= WORK TO COMPLETE =
Please convert the lines from the line with "Given: Click the green Run button" up to and including the line with "Looking at the" into a two-column CSV with columns named instruction and response. Give one row per text and its answer, with each field in quotes and line breaks replaced by spaces.

===== AVAILABLE DATA

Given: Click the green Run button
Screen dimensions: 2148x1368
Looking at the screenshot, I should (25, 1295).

==========
===== AVAILABLE DATA

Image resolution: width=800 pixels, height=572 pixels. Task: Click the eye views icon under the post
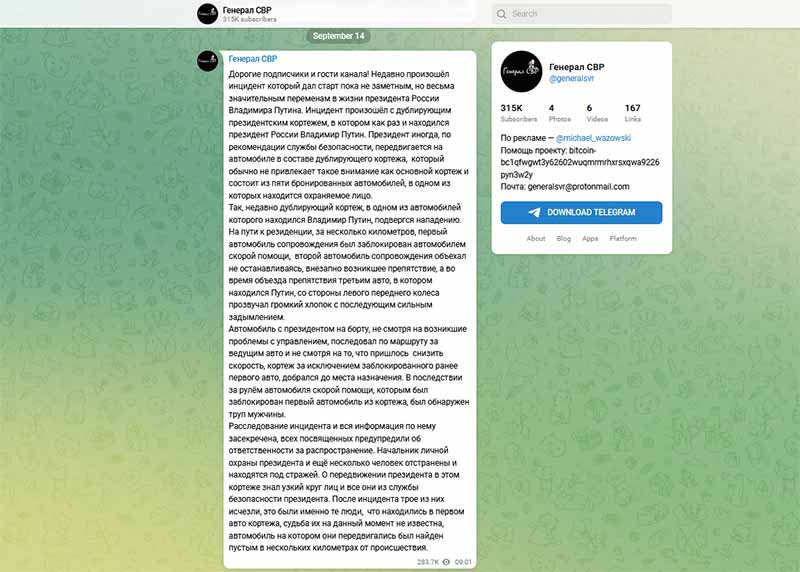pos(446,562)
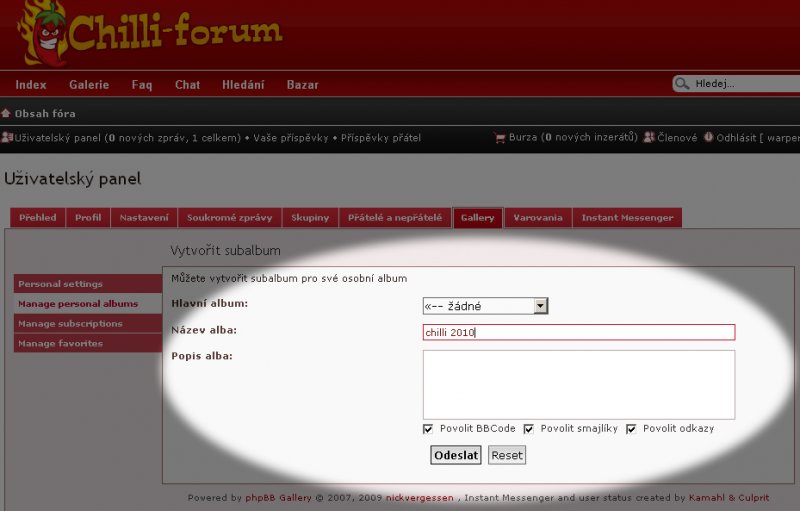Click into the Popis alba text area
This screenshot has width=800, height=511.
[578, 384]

==========

= REPLY TO THE EXERCISE =
instruction,response
"Given: Click the green Run button Screen dimensions: 2148x1368","Looking at the screenshot, I should (25, 1295)."